FRIDAY 28th JUNE 2019

Come Walking Series of Walks 7: Sunnyhurst Wood, Darwen Moor and Jubilee Tower


Views over Darwen

Tonight’s walk started at Sunnhurst Wood car park high above the town of Darwen. As it was a warm sunny evening Sunnyhurst pub was very busy and most of the spaces on the car park had been taken so a number of walkers had to park on the road. Once we were all assembled at the car park twenty-six walkers started the walk by tuning right up a steep path, facing the pub. At the top of the path we turned left and followed a footpath which made its way around the hillside that had clear views, to our left, overlooking Darwen.

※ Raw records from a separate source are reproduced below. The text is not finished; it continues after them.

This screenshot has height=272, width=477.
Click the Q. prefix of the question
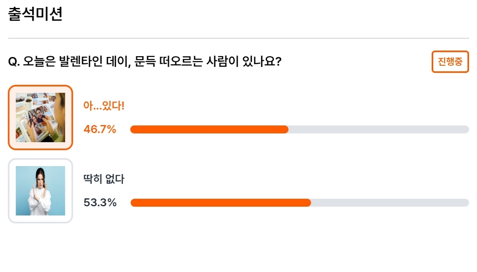tap(14, 62)
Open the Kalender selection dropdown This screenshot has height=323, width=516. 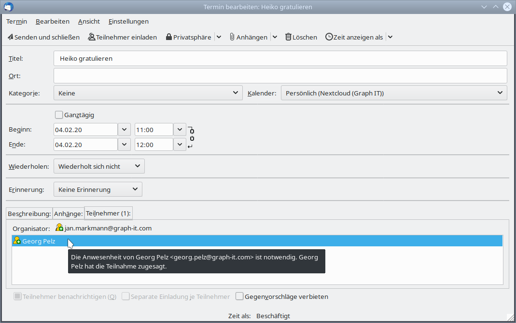[x=393, y=93]

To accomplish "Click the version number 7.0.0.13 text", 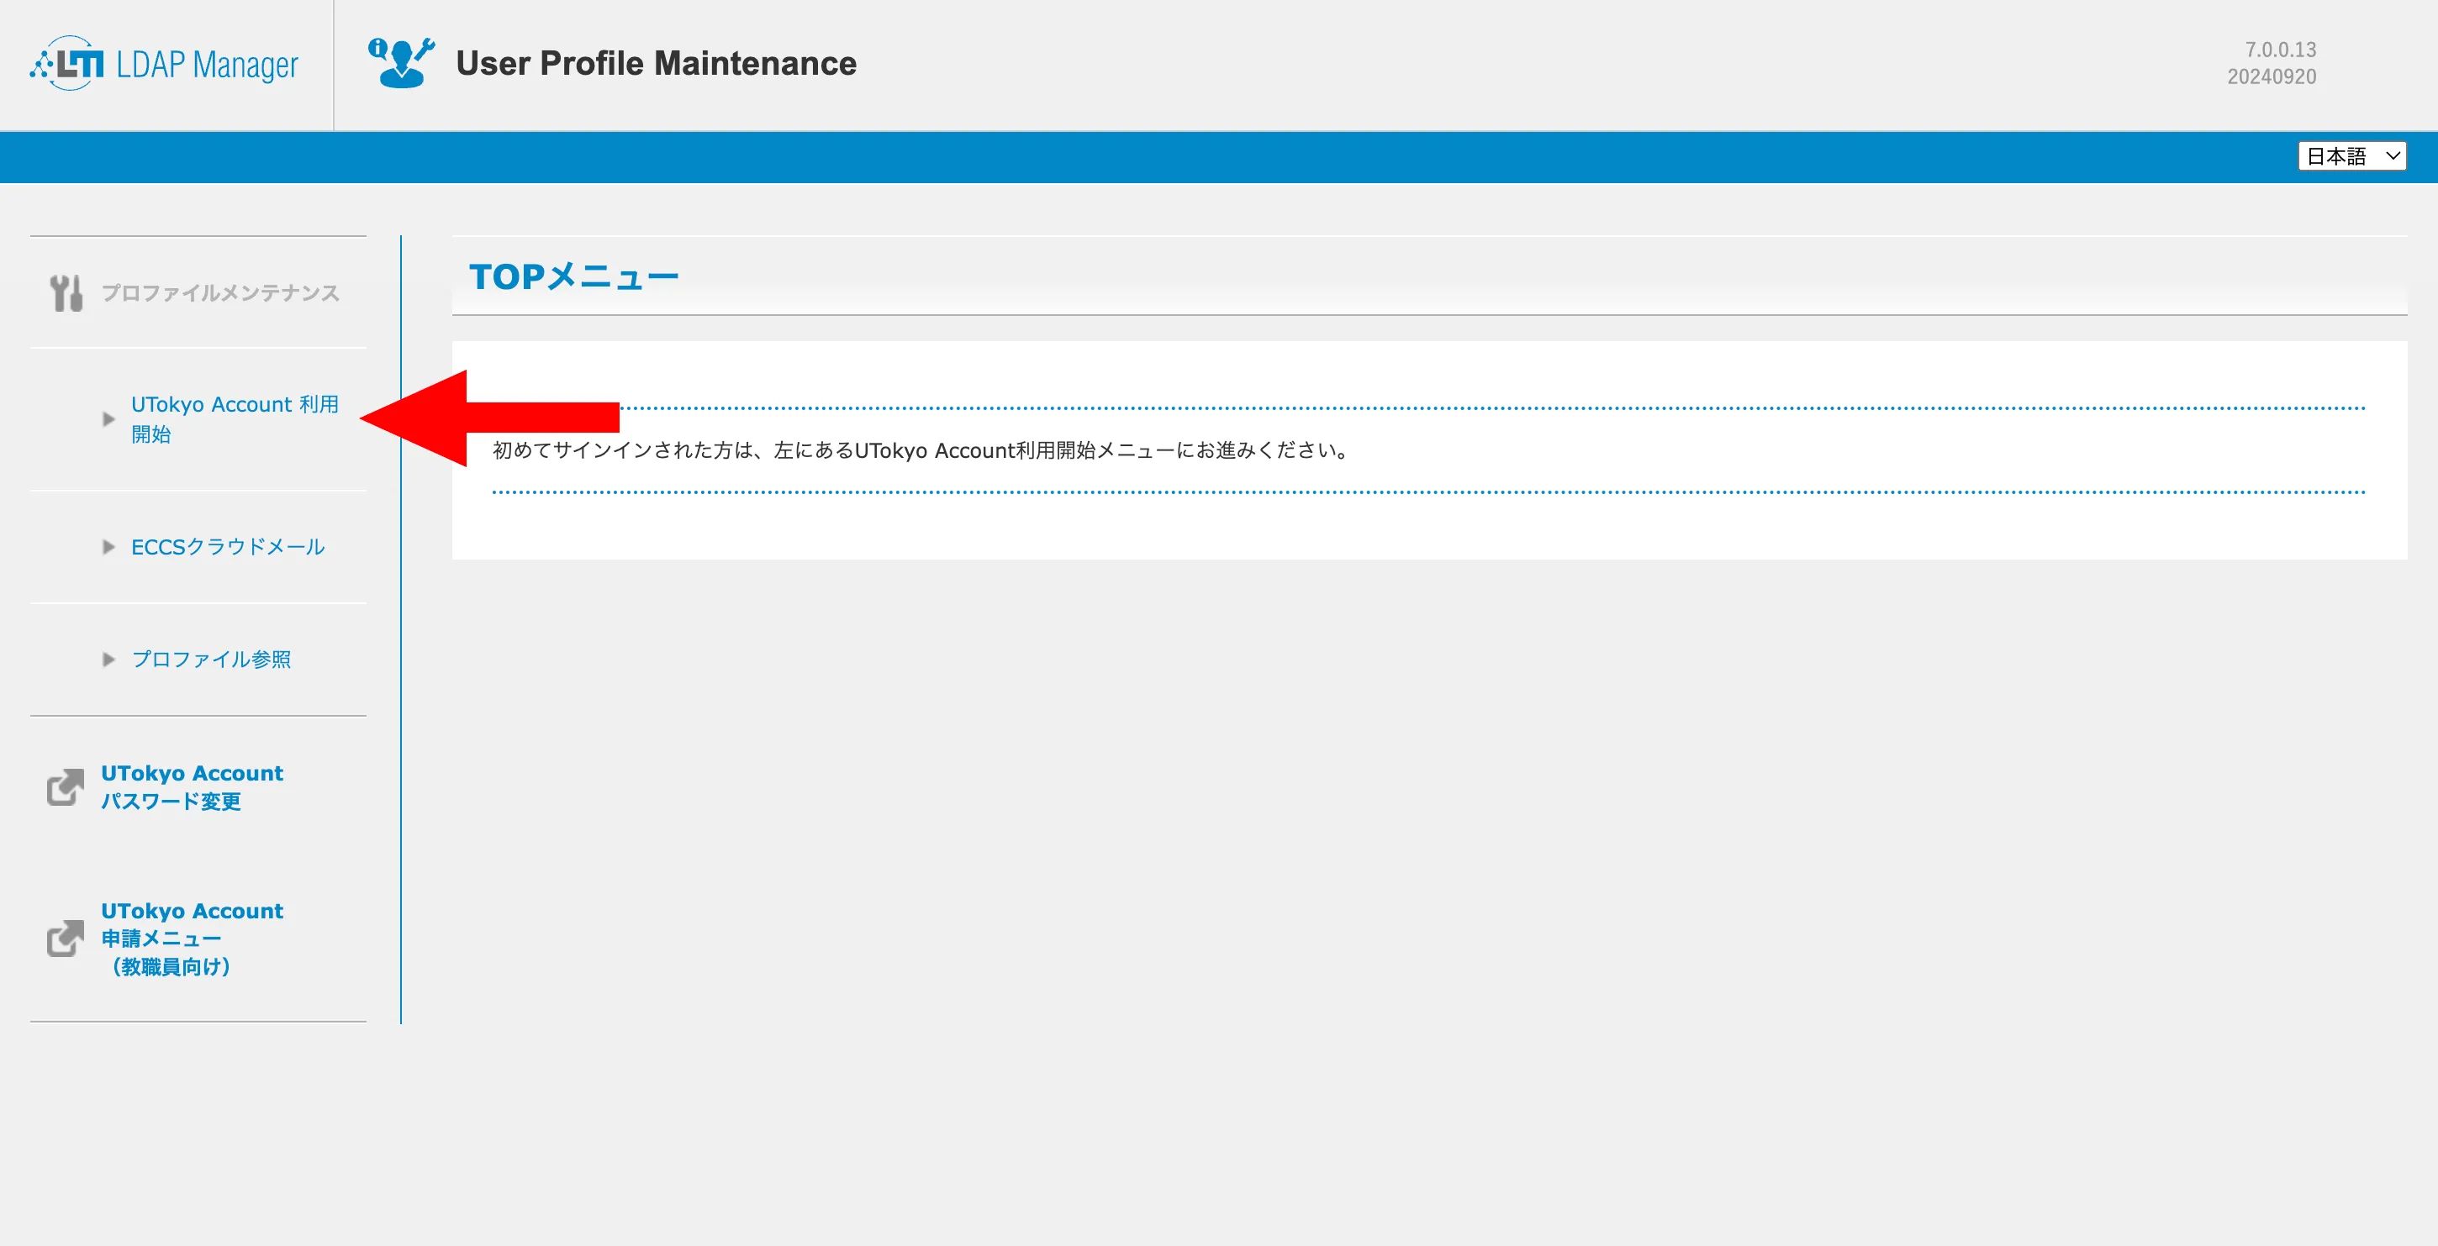I will click(2280, 49).
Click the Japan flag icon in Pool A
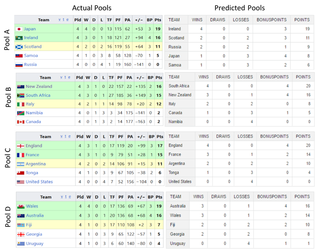 tap(19, 29)
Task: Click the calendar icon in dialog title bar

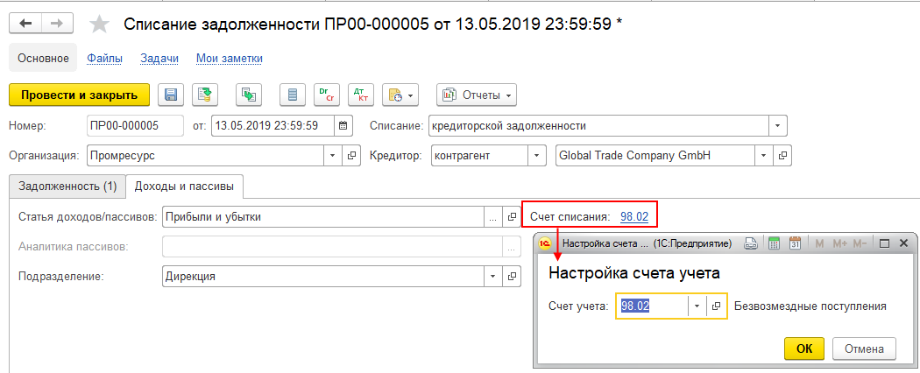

Once at the end of the path we turned left onto a lane that lead to one of the entrances to Bold Venture Park, an extensive historic park opened in 1889 with a sculptor trail having been added more recently. The path follows the stream, climbing steeply through the trees, which had become over grown and it was difficult to find all the sculptors along the trail.




Darwen Moor

At the top of the park we exited onto the main path that continued to climb up to Darwen Tower. The tower was opened in 1898 to celebrate the diamond jubilee of Queen Victoria. Unfortunately, the dome on top of the tower was destroyed twice once in 1947 and more recently in the gales of 2010. The present dome was made and fitted by a local engineering firm in 2012.







Jubilee Tower

As the tower is always open to the public a number of our walkers climbed the steep steps to the top but unfortunately the views were limited due to a low haze and we could only just make out the sun’s rays over the Fylde Coast and a misty outline of Blackpool Tower. However, we could see the area nearer to the tower and we spent some time identifying local landmarks.






Local views from tower

After climbing down the tower we turned left, past the trig point, and joined a section of the West Pennine Way (WPW), for a short distance, as it descends across Darwen Moor. Leaving the WPW we turned right onto a footpath that headed past Sunnyhust Hey Reservoir and through the field until we joined the track leading back to Sunnyhurst Wood having covered 4.5 sunny miles.